ECC at an estimated 11% premium looks expensive, however, its premium often dips into low single digits where it would be a reasonable add for more aggressive investors. Loans are currently trading a few points below par and provide a decent additional source of returns for CLO Equity via the reinvestment option (i.e. reinvesting loan principal repayments into below-par loans). The obvious risk is that default rates are very likely to start going up, if for no other reason that the current default rate is unusually low, and will accelerate in case of a hard landing. We don’t expect default rates to skyrocket, but the trend is worth watching.

Stance And Takeaways

We have been relatively patient in the last couple of weeks and have not chased the recovery in credit assets in the second half of May. As it turned out the rally reversed, much like it did in the previous bounces this year. Instead, we have focused on CEF rotations in our Income Portfolios. Specifically, we shifted from the DoubleLine Income Solutions Fund (DSL) to the PIMCO Dynamic Income Opportunities Fund (PDO) and the Nuveen Preferred & Income Term Fund (JPI).

PDO and DSL have a multi-sector allocation with DSL having more of an Emerging Market corporate debt flavor. Both are trading at roughly the same discount. DSL has held in better than the average multi-sector CEF this year in discount terms, given its wider discount margin of safety.

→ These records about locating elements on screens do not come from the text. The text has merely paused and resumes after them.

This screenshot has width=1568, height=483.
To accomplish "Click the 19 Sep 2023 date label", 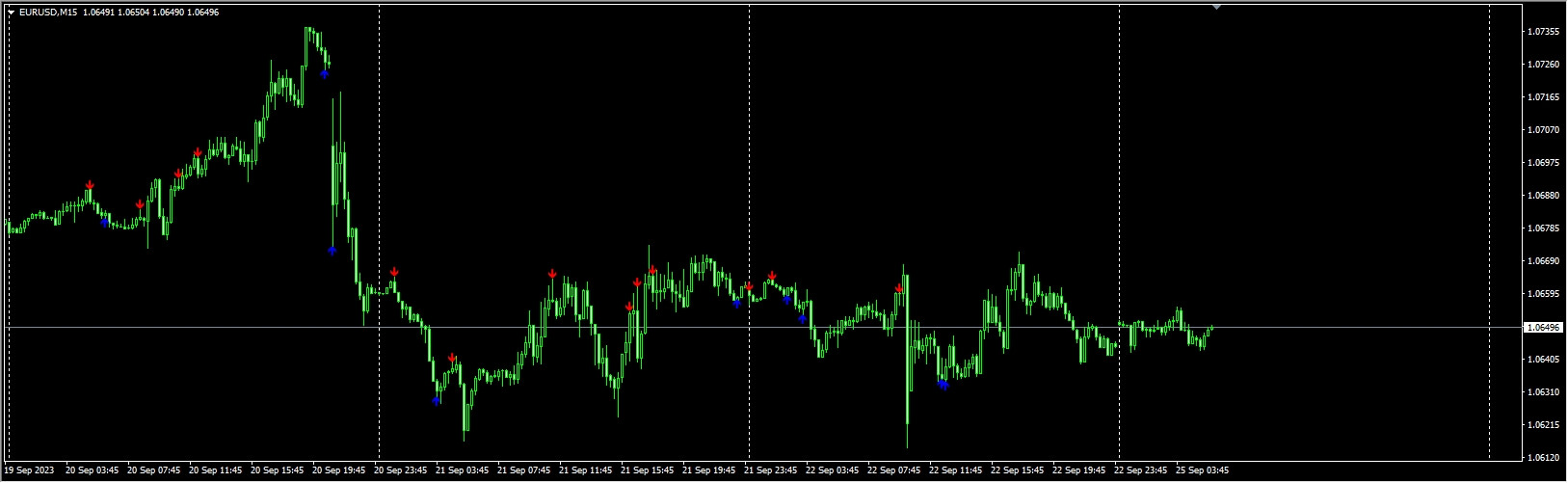I will click(x=28, y=470).
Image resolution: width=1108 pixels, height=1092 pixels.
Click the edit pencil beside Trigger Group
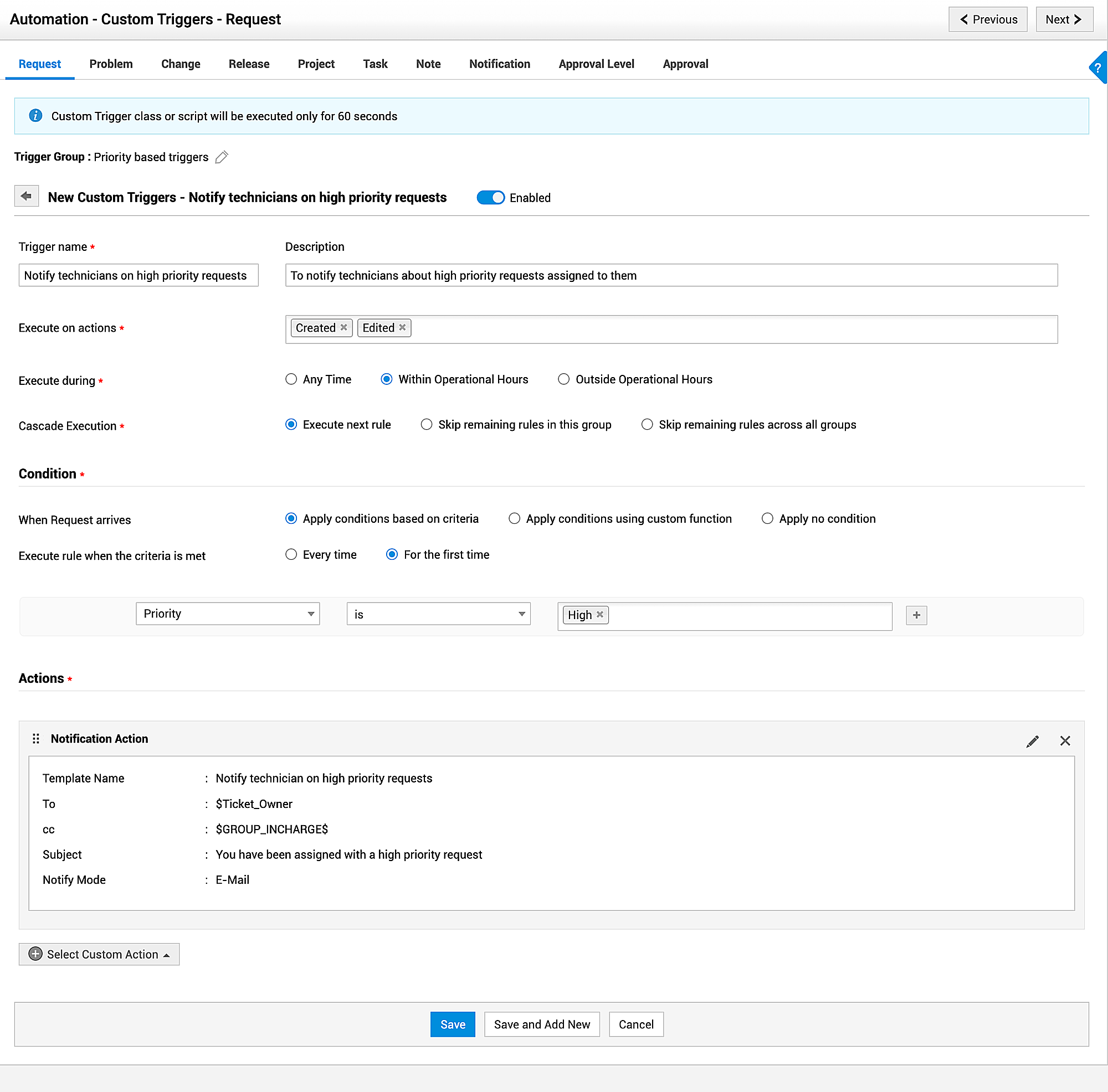point(222,157)
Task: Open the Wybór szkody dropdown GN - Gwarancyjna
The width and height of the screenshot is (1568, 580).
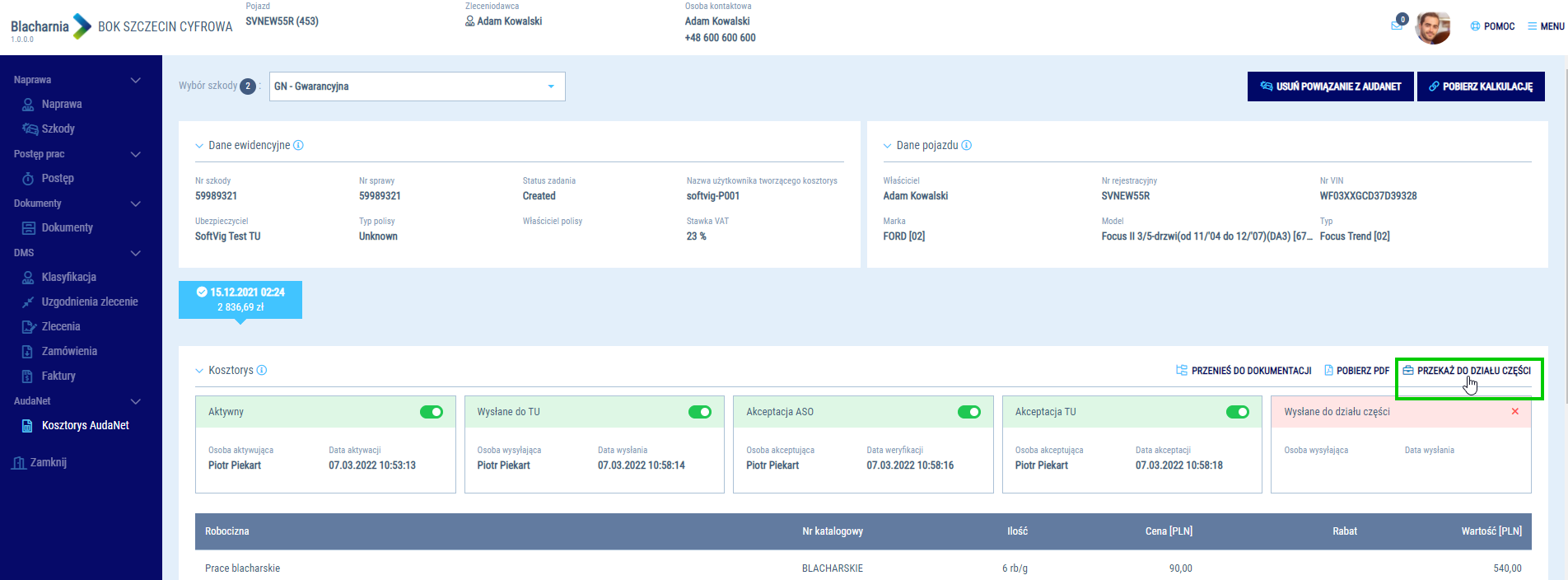Action: 417,87
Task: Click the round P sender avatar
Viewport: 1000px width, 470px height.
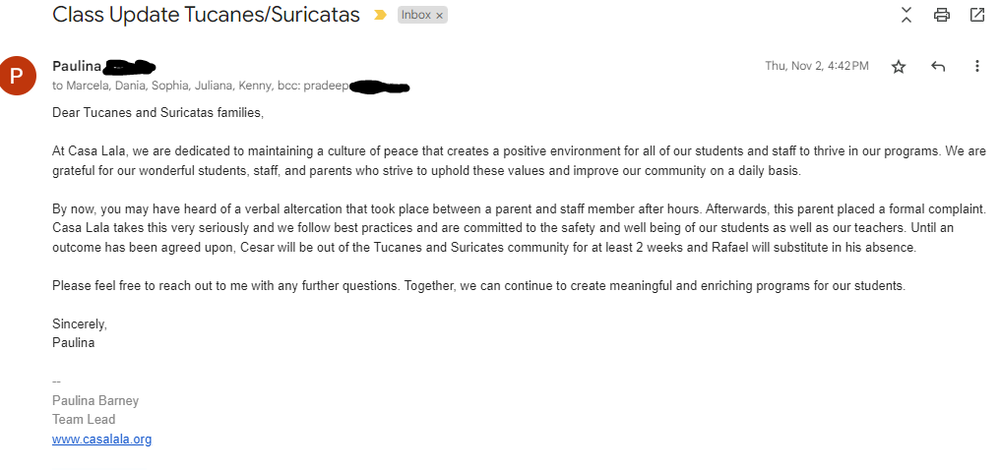Action: (18, 77)
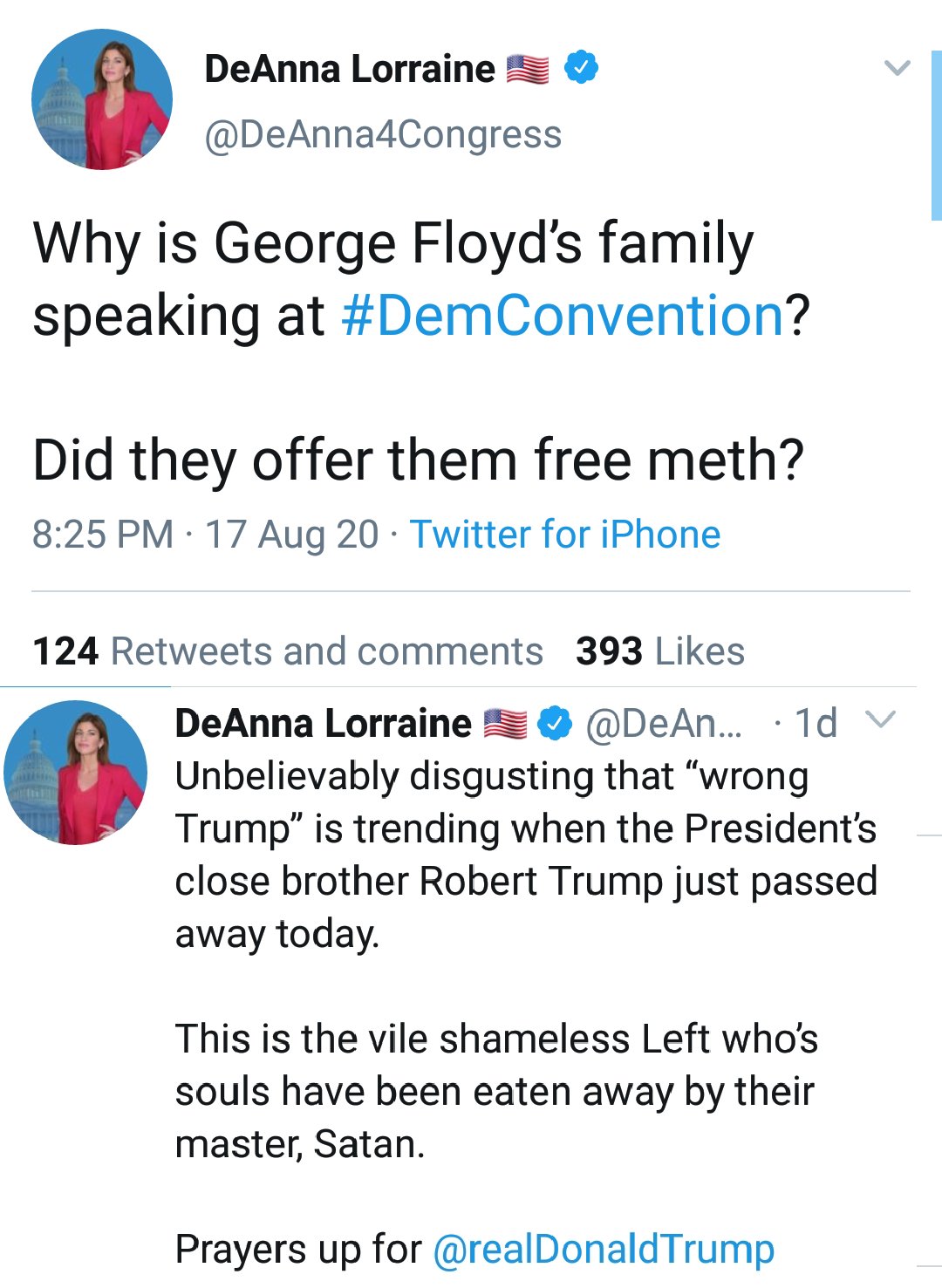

This now provides a decent opportunity for a reallocation while PDO remains cheap. PIMCO has delivered a higher total NAV return historically than the DoubleLine suite, so they’ve been better able to maneuver through difficult market periods with lower realized / unrealized losses.

JPI (preferreds sector) is more of a term fund play given its decent 2% per annum tailwind. Preferred stock underlying yields of 5-6% is close to their decade-high level. After leverage, JPI has close to an 8% covered yield and the additional 2% tailwind gets you close to 10%, which is hard to beat for a relatively high quality allocation profile.